Depuis sa mort, le jardin demeure fermé et le mystère reste entier. Gruener Janura, la société allemande qui gère les biens de l'artiste a posé sa plaque sur la sonnette du portail d'entrée. En 2003, le magazine Hortus (no 67 - Automne 2003) publia un article de John Hall,
qui, ayant pu pénétrer dans le jardin, en décrit l'état lamentable. Peu
de traces de la configuration dessinée par Eden sont encore visibles. Le
journaliste dépeint des allées négligées aux pavés disjoints, des
pergolas écroulées et des statues brisées couchées dans de hautes herbes
folles.

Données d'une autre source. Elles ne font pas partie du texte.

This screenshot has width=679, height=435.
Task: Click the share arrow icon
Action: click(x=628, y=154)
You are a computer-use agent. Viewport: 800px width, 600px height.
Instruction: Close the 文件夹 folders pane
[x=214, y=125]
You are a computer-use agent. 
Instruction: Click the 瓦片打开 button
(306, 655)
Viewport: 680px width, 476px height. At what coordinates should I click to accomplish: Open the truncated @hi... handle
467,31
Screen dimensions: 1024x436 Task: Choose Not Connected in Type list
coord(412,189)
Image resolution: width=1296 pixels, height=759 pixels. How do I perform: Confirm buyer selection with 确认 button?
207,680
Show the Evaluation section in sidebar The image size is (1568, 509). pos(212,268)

De quoi alimenter de romantiques rêveries et mille rumeurs.
On prétend aujourd'hui que le jardin a été acquis par deux entreprises, une japonaise et une suisse. Mais après enquête, le jardinier (suisse)

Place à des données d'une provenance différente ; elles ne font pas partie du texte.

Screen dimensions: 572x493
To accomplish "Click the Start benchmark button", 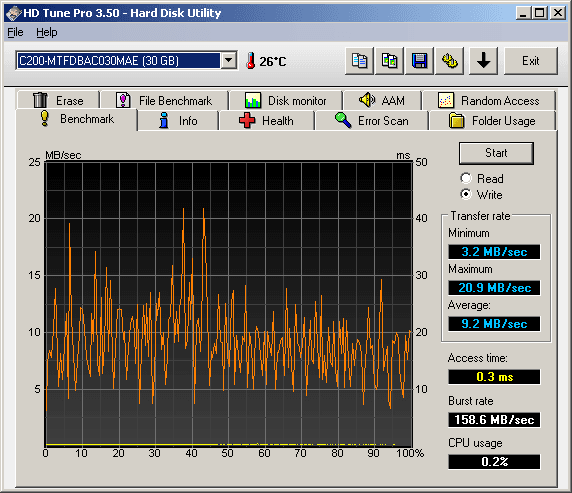I will [496, 153].
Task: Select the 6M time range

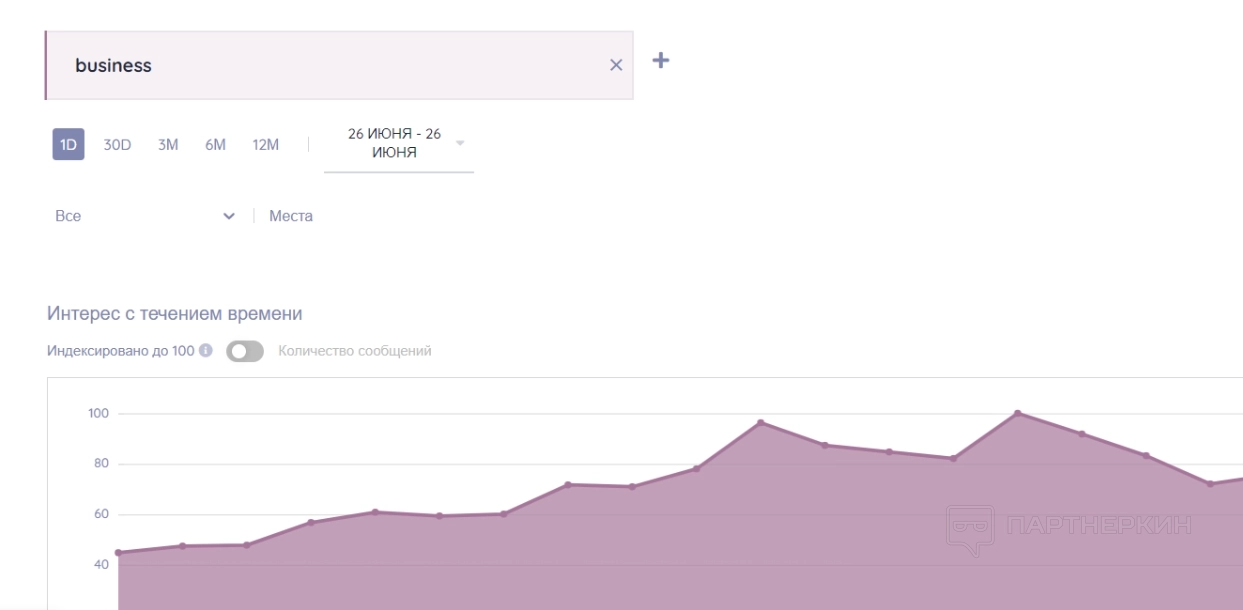Action: (215, 145)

qui s'y rend de temps à autre, est toujours employé par les gens de
Vienne... Mystère et boule de buis ! Le jardin Eden a été classé
monument historique en 1945. Nous sommes nombreux à espérer pouvoir y
pénétrer un jour prochain. En attendant, l'arrivée de Google Earth nous permet d'avoir une idée de ce jardin mythique unique à Venise.